Backpressure: How Flowable Keeps Fast Producers from Overwhelming Slow Consumers
Prerequisites
- ›Article 2: subscribe-chain-and-operator-anatomy
- ›Article 3: drain-loops-and-operator-fusion
- ›Reactive Streams specification (Publisher/Subscriber/Subscription contract)
Backpressure: How Flowable Keeps Fast Producers from Overwhelming Slow Consumers
Every async system eventually faces the producer-consumer speed mismatch problem. A database cursor can produce rows far faster than a network socket can transmit them. Without flow control, the intermediary buffers grow without bound until the JVM runs out of memory. Backpressure is the Reactive Streams solution: the consumer requests items, and the producer respects those limits. RxJava's Flowable implements this protocol — and the implementation details are far more subtle than the concept suggests.
The request(n) Protocol and Why Backpressure Exists
The Reactive Streams contract defines a pull-push hybrid protocol:
Publisher.subscribe(Subscriber)— establish the connectionSubscriber.onSubscribe(Subscription)— delivers the control handleSubscription.request(n)— subscriber requests at mostnitemsPublisheremits up tononNextsignals- Subscriber requests more when ready
sequenceDiagram
participant Producer as Flowable (Publisher)
participant Sub as Subscriber
Producer->>Sub: onSubscribe(subscription)
Sub->>Producer: request(128)
loop Up to 128 items
Producer->>Sub: onNext(item)
end
Sub->>Producer: request(96)
Note over Sub: Requests more after consuming ~75%
loop Up to 96 items
Producer->>Sub: onNext(item)
end
Producer->>Sub: onComplete()
Observable deliberately does not implement this protocol. As discussed in Part 2, it uses Disposable instead of Subscription — no request(), no flow control. This is why the type split exists: Observable is for inherently bounded or UI-driven sources where backpressure overhead is unnecessary.

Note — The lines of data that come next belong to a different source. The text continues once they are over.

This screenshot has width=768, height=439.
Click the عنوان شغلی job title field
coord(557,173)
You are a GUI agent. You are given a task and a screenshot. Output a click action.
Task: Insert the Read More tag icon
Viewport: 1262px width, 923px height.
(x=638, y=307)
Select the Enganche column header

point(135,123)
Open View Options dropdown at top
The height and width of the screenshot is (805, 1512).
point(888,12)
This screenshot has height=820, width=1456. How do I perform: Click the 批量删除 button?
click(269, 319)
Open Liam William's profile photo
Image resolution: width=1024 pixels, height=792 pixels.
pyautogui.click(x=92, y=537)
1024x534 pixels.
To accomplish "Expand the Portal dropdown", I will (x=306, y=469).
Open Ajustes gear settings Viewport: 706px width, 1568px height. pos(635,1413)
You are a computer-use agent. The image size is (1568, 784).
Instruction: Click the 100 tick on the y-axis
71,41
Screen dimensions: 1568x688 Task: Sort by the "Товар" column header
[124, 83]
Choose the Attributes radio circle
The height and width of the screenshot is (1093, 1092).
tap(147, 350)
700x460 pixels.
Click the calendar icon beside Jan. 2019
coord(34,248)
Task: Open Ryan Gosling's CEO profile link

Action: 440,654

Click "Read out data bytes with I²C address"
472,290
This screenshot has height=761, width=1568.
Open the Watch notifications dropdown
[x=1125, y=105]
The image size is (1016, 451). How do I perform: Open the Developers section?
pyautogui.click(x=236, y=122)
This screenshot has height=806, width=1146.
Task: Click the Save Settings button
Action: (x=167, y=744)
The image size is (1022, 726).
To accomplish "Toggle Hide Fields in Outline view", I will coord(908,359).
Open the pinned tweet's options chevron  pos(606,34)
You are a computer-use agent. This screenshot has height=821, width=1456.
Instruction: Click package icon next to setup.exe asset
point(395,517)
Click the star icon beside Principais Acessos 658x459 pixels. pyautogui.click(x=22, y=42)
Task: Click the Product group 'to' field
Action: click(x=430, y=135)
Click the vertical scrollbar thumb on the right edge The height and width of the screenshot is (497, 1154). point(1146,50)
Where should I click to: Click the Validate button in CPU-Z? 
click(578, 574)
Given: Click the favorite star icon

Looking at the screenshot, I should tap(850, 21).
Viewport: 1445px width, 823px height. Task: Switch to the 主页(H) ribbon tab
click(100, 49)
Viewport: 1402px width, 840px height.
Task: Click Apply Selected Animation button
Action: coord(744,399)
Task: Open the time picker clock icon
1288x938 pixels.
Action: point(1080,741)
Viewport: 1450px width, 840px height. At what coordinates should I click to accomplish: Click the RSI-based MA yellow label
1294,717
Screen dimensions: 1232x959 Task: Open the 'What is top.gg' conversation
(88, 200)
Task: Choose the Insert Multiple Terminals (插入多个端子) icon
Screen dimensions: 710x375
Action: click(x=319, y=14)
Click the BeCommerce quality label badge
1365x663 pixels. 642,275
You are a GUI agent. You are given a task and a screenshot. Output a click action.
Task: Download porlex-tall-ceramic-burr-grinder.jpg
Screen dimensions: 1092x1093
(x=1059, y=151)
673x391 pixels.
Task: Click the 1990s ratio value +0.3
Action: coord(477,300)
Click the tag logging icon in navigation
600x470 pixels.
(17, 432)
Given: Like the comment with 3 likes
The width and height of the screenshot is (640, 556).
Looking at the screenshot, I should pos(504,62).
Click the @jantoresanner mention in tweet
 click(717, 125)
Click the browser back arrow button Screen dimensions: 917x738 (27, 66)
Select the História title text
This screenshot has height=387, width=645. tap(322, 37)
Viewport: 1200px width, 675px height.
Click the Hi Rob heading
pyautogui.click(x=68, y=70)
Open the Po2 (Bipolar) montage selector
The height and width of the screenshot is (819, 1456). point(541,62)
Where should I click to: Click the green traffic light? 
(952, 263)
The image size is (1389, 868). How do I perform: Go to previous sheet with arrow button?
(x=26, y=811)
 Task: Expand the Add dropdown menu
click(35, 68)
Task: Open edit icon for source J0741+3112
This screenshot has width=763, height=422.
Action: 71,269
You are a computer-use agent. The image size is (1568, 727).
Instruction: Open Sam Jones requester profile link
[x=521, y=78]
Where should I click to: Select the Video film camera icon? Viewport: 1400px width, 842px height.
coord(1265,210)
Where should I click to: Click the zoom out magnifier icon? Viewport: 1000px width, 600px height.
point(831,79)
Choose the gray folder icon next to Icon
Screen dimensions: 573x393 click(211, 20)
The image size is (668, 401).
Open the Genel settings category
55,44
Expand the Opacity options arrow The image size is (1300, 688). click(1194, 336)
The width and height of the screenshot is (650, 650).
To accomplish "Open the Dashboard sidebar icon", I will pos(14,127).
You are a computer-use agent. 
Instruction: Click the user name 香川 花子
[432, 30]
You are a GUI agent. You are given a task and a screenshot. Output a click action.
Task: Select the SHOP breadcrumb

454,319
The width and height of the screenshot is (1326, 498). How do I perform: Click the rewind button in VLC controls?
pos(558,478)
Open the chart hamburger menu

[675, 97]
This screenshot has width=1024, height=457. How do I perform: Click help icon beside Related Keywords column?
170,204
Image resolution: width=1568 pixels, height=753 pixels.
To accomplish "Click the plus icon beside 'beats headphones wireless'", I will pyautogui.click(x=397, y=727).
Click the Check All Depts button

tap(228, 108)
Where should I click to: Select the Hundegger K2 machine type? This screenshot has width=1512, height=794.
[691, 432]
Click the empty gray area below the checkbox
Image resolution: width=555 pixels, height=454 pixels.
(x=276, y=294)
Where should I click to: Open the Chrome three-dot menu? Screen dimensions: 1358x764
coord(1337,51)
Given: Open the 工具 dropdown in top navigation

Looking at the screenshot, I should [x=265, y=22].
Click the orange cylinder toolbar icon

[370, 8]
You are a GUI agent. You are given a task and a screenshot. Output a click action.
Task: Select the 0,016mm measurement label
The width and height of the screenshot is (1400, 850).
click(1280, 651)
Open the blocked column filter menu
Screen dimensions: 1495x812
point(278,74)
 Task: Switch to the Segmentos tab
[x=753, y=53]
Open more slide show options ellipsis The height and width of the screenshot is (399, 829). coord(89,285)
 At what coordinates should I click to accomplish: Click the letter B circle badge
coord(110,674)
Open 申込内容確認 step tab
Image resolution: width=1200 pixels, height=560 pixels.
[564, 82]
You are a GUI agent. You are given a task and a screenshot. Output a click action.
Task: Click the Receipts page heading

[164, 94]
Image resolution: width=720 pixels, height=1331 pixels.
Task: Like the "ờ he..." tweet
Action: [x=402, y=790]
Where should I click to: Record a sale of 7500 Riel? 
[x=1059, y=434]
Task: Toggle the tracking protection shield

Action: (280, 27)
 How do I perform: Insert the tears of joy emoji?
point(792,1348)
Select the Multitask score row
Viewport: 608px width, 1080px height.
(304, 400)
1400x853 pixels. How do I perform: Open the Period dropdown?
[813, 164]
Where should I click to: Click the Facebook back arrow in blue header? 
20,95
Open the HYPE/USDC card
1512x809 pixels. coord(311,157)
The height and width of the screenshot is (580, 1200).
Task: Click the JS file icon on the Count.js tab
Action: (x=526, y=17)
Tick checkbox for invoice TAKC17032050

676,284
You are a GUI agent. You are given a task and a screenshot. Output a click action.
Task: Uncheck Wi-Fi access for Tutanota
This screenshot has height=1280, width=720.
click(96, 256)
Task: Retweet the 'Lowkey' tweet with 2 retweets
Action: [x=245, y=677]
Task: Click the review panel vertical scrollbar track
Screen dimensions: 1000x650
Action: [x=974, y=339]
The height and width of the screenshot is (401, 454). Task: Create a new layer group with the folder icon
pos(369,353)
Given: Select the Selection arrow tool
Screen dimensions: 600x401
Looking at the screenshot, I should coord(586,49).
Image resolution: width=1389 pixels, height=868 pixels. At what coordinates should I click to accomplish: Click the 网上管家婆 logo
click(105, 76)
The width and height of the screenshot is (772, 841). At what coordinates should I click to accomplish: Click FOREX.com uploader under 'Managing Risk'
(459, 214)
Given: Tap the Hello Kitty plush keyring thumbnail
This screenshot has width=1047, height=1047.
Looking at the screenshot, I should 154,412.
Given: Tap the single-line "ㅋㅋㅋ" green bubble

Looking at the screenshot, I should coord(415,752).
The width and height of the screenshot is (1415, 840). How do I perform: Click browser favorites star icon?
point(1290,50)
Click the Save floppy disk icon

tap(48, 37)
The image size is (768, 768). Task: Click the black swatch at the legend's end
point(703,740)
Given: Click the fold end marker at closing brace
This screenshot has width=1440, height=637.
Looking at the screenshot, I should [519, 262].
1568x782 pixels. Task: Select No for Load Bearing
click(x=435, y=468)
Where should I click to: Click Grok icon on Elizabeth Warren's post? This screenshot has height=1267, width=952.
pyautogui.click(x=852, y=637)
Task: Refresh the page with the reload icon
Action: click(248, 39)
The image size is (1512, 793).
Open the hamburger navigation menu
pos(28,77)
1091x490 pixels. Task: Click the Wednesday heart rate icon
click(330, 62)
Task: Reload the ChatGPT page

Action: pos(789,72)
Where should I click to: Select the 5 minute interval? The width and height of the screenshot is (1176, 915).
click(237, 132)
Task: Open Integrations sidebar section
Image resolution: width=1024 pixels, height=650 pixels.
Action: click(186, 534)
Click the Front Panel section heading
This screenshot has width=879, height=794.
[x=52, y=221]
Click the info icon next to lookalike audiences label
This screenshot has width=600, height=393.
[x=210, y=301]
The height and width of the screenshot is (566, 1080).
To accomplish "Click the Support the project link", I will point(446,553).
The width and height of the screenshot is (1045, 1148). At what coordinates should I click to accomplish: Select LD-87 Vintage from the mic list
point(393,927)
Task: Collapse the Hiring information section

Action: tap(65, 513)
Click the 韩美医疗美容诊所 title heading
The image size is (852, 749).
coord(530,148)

Tip: If you're unsure whether to use
FlowableorObservable, ask: "Can this source produce data faster than the consumer can process it?" If yes →Flowable. If the source is event-driven (clicks, sensor readings at fixed intervals) →Observable.
BackpressureHelper: Atomic Request Accounting
The request(n) calls from downstream must be accumulated atomically, because they can arrive from any thread. BackpressureHelper provides the CAS-loop utilities:
public static long add(AtomicLong requested, long n) {
for (;;) {
long r = requested.get();
if (r == Long.MAX_VALUE) {
return Long.MAX_VALUE;
}
long u = addCap(r, n);
if (requested.compareAndSet(r, u)) {
return r;
}
}
}
Why not just AtomicLong.addAndGet(n)? Two reasons:
-
Long.MAX_VALUE capping: In the Reactive Streams spec,
request(Long.MAX_VALUE)means "unbounded." Once the counter reachesLong.MAX_VALUE, it must stay there — additional requests should not overflow to negative values. TheaddCapmethod handles this. -
Return the previous value: Operators need to know if this was the first request (previous value was 0) to start draining.
addAndGetreturns the new value, which is less useful for this pattern.
The addCap method itself is elegant:
public static long addCap(long a, long b) {
long u = a + b;
if (u < 0L) {
return Long.MAX_VALUE;
}
return u;
}
Overflow detection via sign check — if adding two positive longs produces a negative, it overflowed.
The produced() method subtracts consumed items from the requested count, again with Long.MAX_VALUE preservation:
public static long produced(AtomicLong requested, long n) {
for (;;) {
long current = requested.get();
if (current == Long.MAX_VALUE) {
return Long.MAX_VALUE;
}
long update = current - n;
if (update < 0L) {
RxJavaPlugins.onError(new IllegalStateException("More produced than requested: " + update));
update = 0L;
}
if (requested.compareAndSet(current, update)) {
return update;
}
}
}
flowchart TD
REQ[request n arrives] --> GET[r = requested.get]
GET --> MAX{r == MAX_VALUE?}
MAX -->|Yes| SKIP[Return MAX_VALUE - unbounded mode]
MAX -->|No| ADD[u = addCap r n]
ADD --> CAS{compareAndSet r u}
CAS -->|Success| DONE[Return r - previous value]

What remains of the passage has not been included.